Label 3 revenue groups

In [145]:
df['revenue_levels'] = pd.cut(df['revenue'], bin_edges, labels=bin_names, include_lowest = True)
df.tail()
Out[145]:
popularity title director keywords runtime genres production_companies vote_count vote_average release_year ... Comedy TV Movie Family Thriller Romance Documentary Crime War Drama revenue_levels
10861 0.080598 The Endless Summer Bruce Brown surfer|surfboard|surfing 95 Documentary Bruce Brown Films 11 7.4 1966 ... 0 0 0 0 0 1 0 0 0 low
10862 0.065543 Grand Prix John Frankenheimer car race|racing|formula 1 176 Action|Adventure|Drama Cherokee Productions|Joel Productions|Douglas ... 20 5.7 1966 ... 0 0 0 0 0 0 0 0 1 low
10863 0.065141 Beregis Avtomobilya Eldar Ryazanov car|trolley|stealing car 94 Mystery|Comedy Mosfilm 11 6.5 1966 ... 1 0 0 0 0 0 0 0 0 low
10864 0.064317 What's Up, Tiger Lily? Woody Allen spoof 80 Action|Comedy Benedict Pictures Corp. 22 5.4 1966 ... 1 0 0 0 0 0 0 0 0 low
10865 0.035919 Manos: The Hands of Fate Harold P. Warren fire|gun|drive|sacrifice|flashlight 74 Horror Norm-Iris 15 1.5 1966 ... 0 0 0 0 0 0 0 0 0 low

5 rows × 33 columns

In [146]:
fig, axes = plt.subplots(1,3,figsize=(16,6))
labels = ["low", "medium", "high"]
axes[0].bar(labels, df.groupby("revenue_levels").vote_count.mean())
axes[0].title.set_text("Effects of Average Vote Counts on Revenue Levels")
axes[0].set_xlabel("revenue levels")
axes[0].set_ylabel("average of vote counts")

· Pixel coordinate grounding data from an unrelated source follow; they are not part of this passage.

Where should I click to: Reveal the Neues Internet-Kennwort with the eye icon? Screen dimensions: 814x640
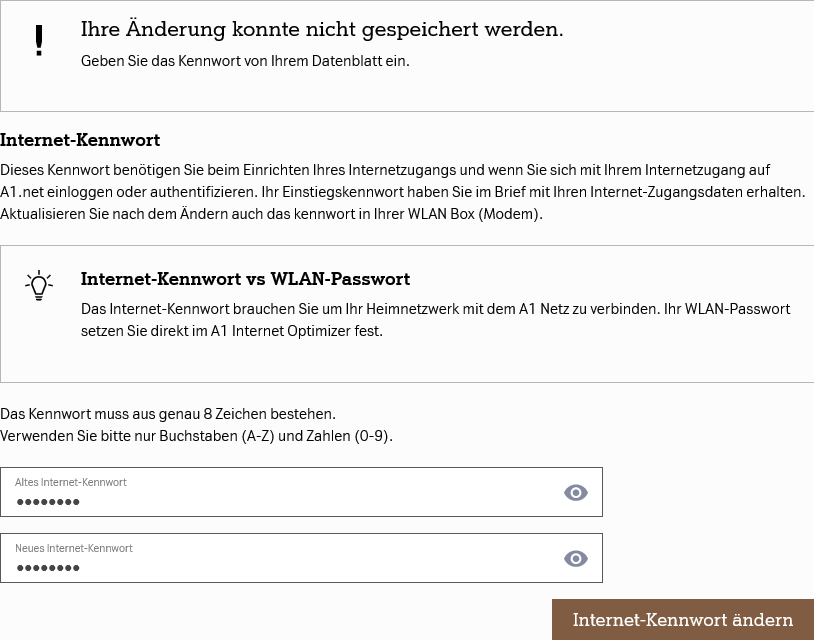[576, 559]
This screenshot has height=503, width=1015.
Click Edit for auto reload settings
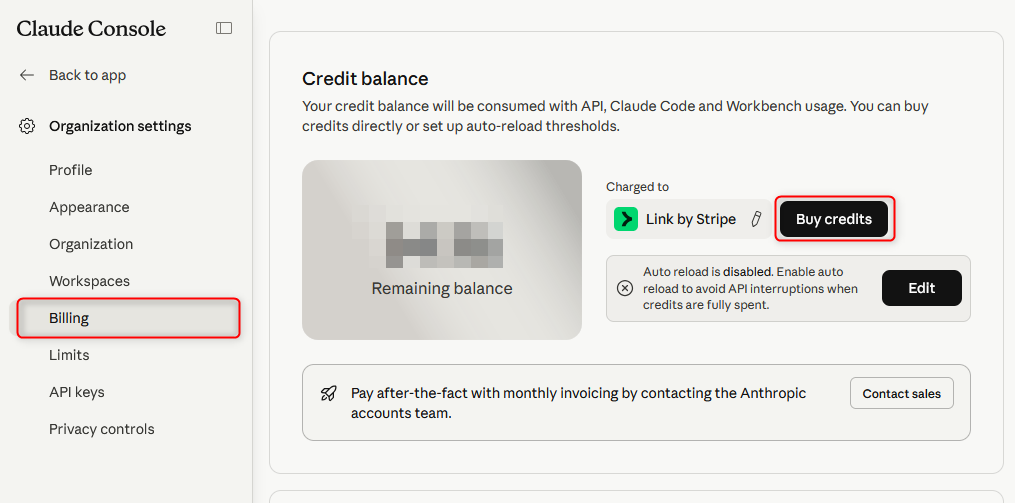[921, 288]
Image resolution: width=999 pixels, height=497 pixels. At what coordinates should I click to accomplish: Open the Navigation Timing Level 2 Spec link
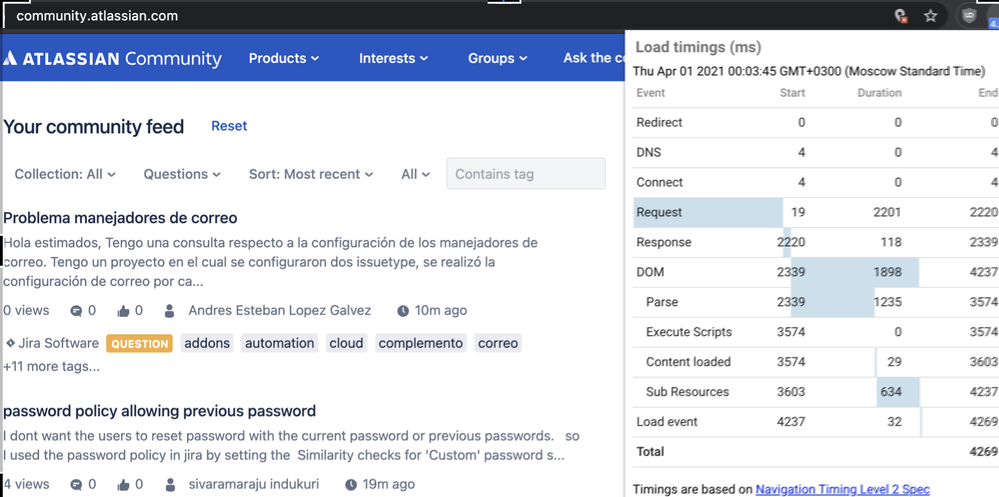(842, 489)

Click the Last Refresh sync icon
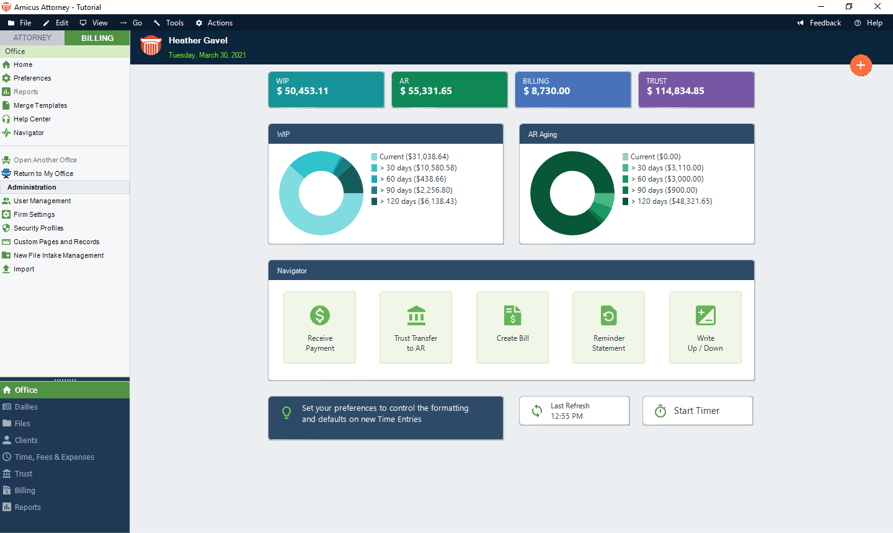[536, 411]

axes[1].bar(labels, df.groupby("revenue_levels").popularity.mean())
axes[1].title.set_text("Effects of Average Popularity on Revenue Levels")
axes[1].set_xlabel("revenue levels")
axes[1].set_ylabel("average of popularity")

axes[2].bar(labels, df.groupby("revenue_levels").budget.mean())
axes[2].title.set_text("Effects of Average Budget on Revenue Levels")
axes[2].set_xlabel("revenue levels")
axes[2].set_ylabel("average of budget");

There are 2 factors associated with revenue: average of vote counts and average of popularity. In both cases, the higher the factors, the higher revenue.

In [147]:
df.groupby("director")["revenue"].sum().sort_values(ascending=False).nlargest(10).plot(kind="bar")
plt.xlabel("directors")
plt.ylabel("revenue")
plt.title("Top 10 Directors with Highest Total Movie Revenues");
In [148]:
df.nlargest(100, columns="revenue" )["director"].value_counts()
Out[148]:
Steven Spielberg                7
Peter Jackson                   6
Michael Bay                     4
David Yates                     4
George Lucas                    4
                               ..
Garry Marshall                  1
Steve Martino|Mike Thurmeier    1
Mike Newell                     1
Ron Howard                      1
Andrew Adamson                  1
Name: director, Length: 64, dtype: int64

Director could be considered as another factor affecting revenues of movies

  • The barchart reveals that Steven Spielberg is director of movies having highest total revenues.
  • Using value_counts and nlargest, I find out that the majority of movies (7 movies) in top 100 having the highest revenues also belonged to Steven Spielberg.
  • Other names appear in both list are Peter jackson, George Lucas, Ron Howard and Michael Bay.

Conclusions

To sum up, the most popular genres overtime are drama, comedy, thriller, action, romance, horror, adventure, crime, science fiction and family. Tastes of movie genres may change slightly from year to year, but drama is still the all-time favorite genre.

When it comes to factors affecting movie revenues, averages of popularity, vote counts and budget present clearly positive correlations with revenue. Another factor of director also draws some attention and might be associated with revenue.